Il y a environ 4-5 ans, il intègre une CUMA ( Coopération pour l’Utilisation du Matériel Agricole), avec 1 propriétaire des terres à Isturritz , avec 10 maraîchers et 1 retraité. Cela lui permet de mutualiser le matériel et travailler sur des terres différentes. Le partage se fait en fonction du pourcentage de semences apportées. Ils font également des pommes de terres landaises, à Prechacq les Bains.

La serre à melons

Démarche BIO et locale

Il prend ses plants chez Mirentxu DOYHENART – GAEC HAZITIK LILIA, à Saint Pée s/Nivelle. Il ne travaille quasiment que exclusivement des produits BIO. Parmi ceux-là, seulement 2 sont hybrides, le Chou-Fleur Hugo et les tomates Apéro, qui lui permettent d’échelonner ses récoltes. Il produit également 2 produits dont il ne peut avoir de pieds ou substrats  BIO, mais toujours cultivés dans cette démarche : les endives et les champignons (dont les pleurotes).

A ses yeux, le durable est forcément BIO, donc dans l’anticipation… alors qu’en conventionnel, le producteur est plutôt dans la réaction.

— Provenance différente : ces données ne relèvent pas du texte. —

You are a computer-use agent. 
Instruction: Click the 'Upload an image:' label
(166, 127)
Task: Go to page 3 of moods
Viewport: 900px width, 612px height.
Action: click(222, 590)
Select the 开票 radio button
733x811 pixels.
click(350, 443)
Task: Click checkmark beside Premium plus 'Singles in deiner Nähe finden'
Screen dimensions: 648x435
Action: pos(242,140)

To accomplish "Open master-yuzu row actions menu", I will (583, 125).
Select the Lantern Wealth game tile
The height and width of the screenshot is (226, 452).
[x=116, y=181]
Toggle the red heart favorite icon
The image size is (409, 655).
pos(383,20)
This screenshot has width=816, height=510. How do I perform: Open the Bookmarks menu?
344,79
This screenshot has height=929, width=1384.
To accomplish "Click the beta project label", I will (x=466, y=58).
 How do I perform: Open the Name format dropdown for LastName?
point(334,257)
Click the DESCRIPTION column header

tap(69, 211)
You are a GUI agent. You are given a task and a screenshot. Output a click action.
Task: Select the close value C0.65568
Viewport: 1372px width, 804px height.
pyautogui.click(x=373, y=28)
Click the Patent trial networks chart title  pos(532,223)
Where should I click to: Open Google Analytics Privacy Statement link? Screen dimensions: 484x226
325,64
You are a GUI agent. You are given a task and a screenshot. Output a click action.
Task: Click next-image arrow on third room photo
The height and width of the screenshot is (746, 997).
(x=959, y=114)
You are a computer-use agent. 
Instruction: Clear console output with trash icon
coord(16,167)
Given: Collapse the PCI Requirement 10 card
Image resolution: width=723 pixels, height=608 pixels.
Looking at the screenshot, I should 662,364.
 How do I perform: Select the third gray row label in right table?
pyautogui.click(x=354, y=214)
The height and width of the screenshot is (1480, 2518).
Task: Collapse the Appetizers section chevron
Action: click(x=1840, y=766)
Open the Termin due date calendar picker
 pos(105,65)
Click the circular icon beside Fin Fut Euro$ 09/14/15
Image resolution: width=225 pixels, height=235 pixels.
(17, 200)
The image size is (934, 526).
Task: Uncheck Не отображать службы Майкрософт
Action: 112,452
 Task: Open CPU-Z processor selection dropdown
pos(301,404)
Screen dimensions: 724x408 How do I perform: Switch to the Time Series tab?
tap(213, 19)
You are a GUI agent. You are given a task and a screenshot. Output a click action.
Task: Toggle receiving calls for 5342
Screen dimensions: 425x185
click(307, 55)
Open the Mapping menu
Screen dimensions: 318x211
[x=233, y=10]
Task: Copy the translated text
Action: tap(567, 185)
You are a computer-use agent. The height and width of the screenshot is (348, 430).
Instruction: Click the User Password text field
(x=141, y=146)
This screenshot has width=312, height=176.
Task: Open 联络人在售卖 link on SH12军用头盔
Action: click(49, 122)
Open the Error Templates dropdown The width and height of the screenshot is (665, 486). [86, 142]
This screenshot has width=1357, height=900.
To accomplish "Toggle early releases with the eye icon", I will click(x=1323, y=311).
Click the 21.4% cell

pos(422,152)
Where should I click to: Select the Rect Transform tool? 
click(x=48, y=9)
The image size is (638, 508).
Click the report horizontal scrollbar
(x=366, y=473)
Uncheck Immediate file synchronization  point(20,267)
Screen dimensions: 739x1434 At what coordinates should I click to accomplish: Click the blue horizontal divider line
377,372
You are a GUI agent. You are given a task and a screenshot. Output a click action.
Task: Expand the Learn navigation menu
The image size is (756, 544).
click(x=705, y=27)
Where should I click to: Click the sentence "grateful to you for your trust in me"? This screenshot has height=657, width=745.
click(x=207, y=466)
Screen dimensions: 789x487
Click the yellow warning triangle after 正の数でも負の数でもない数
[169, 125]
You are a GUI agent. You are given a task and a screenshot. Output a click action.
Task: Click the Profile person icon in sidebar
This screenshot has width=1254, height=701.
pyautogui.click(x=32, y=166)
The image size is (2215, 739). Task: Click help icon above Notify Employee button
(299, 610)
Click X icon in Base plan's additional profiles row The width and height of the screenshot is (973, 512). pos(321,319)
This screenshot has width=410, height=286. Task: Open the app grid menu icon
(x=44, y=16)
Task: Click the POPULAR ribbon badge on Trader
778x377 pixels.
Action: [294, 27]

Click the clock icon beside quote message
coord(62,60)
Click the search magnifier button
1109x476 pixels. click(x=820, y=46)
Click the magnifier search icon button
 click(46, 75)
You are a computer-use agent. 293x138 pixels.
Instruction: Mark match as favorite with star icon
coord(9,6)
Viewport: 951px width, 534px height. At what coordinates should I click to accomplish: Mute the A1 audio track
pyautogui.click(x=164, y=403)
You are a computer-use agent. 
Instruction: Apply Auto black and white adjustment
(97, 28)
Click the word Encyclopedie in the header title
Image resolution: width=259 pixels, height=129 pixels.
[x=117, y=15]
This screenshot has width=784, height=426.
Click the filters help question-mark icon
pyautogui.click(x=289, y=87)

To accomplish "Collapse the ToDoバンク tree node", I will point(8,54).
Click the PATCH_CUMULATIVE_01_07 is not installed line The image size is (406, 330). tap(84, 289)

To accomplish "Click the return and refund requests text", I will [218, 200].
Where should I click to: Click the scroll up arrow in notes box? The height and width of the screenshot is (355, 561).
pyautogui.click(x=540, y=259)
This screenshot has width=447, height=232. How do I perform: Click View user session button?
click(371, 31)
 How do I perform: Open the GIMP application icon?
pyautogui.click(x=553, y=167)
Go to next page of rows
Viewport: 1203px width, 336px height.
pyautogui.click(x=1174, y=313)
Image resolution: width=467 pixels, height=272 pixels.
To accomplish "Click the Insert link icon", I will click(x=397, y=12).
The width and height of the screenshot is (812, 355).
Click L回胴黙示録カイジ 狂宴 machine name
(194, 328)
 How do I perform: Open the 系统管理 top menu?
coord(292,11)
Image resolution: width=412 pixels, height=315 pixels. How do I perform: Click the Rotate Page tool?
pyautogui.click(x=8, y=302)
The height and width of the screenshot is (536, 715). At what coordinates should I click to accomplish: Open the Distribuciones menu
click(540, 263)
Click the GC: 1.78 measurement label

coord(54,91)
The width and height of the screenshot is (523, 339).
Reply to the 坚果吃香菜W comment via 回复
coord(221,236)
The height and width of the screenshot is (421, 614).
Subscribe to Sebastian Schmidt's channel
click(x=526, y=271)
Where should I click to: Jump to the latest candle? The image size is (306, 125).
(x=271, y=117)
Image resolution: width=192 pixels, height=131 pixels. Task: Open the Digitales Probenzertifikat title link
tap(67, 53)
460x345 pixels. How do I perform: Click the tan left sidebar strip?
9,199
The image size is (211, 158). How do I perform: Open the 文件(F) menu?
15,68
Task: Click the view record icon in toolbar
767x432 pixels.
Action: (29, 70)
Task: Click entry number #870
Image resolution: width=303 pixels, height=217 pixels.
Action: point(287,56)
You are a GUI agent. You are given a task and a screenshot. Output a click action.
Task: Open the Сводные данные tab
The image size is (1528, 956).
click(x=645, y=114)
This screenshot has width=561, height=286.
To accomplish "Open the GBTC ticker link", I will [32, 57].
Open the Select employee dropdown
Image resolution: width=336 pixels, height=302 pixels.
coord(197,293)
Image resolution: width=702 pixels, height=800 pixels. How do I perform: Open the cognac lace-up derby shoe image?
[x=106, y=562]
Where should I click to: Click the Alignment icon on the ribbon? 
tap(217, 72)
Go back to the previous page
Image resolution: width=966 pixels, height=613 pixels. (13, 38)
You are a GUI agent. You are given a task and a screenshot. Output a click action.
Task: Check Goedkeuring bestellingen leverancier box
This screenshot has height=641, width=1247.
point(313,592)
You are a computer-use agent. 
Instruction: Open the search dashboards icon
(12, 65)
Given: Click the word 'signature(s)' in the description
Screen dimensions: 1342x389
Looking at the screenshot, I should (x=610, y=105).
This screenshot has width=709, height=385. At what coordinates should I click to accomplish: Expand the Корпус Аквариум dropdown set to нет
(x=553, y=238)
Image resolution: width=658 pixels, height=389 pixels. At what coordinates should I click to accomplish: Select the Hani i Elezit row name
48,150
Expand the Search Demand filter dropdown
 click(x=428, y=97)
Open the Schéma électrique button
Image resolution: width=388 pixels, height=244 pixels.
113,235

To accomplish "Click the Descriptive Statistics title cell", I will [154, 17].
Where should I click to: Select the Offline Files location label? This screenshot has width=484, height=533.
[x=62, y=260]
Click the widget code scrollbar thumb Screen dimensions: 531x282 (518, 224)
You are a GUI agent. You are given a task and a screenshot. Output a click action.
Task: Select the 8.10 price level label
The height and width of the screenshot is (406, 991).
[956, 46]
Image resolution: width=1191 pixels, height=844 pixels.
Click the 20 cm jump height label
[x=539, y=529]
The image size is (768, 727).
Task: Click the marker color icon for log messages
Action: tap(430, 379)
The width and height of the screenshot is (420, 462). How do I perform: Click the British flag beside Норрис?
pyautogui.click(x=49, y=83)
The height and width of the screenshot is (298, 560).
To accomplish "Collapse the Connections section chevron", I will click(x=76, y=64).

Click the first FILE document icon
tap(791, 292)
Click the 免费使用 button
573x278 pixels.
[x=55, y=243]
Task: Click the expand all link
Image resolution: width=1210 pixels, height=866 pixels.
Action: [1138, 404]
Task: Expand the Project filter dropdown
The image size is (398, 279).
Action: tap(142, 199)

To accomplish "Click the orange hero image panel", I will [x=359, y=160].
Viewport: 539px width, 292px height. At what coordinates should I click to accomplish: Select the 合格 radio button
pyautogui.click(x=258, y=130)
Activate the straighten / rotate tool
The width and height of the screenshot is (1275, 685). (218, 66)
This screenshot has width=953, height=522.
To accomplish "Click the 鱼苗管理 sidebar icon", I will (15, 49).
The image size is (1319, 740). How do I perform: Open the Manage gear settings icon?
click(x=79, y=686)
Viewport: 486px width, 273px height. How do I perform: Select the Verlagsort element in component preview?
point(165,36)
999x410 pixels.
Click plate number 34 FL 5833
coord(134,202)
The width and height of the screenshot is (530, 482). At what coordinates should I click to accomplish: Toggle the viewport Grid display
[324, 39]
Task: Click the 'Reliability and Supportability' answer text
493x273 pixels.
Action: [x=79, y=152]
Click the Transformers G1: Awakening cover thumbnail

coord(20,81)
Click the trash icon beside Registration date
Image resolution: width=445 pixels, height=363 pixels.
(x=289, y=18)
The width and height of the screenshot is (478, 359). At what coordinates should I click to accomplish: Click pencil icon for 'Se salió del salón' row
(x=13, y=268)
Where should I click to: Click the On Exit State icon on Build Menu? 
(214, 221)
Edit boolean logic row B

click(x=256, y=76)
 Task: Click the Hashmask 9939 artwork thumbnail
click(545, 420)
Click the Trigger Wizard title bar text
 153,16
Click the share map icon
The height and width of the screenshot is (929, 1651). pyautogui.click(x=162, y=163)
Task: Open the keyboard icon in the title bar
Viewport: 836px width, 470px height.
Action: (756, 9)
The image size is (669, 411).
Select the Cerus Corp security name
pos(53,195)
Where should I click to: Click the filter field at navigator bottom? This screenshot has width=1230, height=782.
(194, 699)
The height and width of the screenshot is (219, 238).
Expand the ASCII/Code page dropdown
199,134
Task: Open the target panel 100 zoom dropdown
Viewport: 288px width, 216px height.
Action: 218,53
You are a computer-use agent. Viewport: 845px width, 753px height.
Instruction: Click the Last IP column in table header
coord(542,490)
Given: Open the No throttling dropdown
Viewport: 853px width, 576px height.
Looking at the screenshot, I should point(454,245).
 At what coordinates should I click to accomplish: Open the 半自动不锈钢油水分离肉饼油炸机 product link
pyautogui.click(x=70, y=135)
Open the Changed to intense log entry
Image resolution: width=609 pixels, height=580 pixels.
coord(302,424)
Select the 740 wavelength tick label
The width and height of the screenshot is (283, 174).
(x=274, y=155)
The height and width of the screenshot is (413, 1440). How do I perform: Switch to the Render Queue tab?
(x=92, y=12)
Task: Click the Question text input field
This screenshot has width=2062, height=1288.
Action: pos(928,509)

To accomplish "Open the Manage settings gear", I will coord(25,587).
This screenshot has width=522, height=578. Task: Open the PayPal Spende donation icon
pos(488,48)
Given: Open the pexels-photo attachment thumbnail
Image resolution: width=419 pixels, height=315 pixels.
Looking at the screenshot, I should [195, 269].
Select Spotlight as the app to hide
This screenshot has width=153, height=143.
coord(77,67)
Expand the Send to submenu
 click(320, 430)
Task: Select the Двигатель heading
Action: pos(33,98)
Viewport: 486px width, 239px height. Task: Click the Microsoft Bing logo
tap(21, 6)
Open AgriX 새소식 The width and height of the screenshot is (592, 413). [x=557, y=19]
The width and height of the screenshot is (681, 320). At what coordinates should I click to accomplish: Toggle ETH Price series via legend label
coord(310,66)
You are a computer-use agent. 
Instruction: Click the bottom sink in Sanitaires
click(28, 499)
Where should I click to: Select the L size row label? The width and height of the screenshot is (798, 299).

Comment intégrer l’AMAP dans son projet ?

arbre à tomates !

Un arbre à tomates ???  !

Aujourd’hui, XABI travaille avec la Ruche de Bayonne et fait le marché d’Arbonne le dimanche matin. Il ne veut pas multiplier son travail pour diverses Ruches et n’a jamais franchi le pas pour collaborer avec une AMAP. Il souhaite arrêter le marché pour profiter de sa petite famille le week-end ( et oui, car le marché le dimanche veut dire : préparation des produits le samedi !).

Notre AMAP conviendrait très bien à son projet, avec une petite trentaine de paniers par semaine, le jour où il prépare également ceux de la Ruche. De plus, il se rend régulièrement sur Tarnos au Comptoir horticole pour ses fournitures… donc ce n’est pour lui, pas un trajet de perdu !

Ses cultures

Pas de grande révolution en terme de diversité par rapport à Isa, si ce n’est plus de petits pois ou haricots !

La tomate Mendigoria, sa favorite

En hiver, il nous proposerait : poireaux, artichauts, cucurbitacées (citrouille, potimarron, courges…bref, la famille ! ), patate, carottes, raids, navets, épinards, blettes, chou-fleur et salade (mâche et roquette)… ainsi que des endives selon si l’on décide de les intégrer au contrat.

En été : Des champignons (pareil que pour les endives, si l’on a voté pour…), aillet, oignon jeune, fèves, petits pois, diverses tomates, 3 types d’aubergines, concombre, piment doux, courgettes, haricots verts, fenouil.

A voir également pour une intégration dans le panier « légumes » des fruits cultivés : fraises, melon et pastèques.

 

Votez pour son arrivée et définissez ce que l’on intègre dans le panier !!!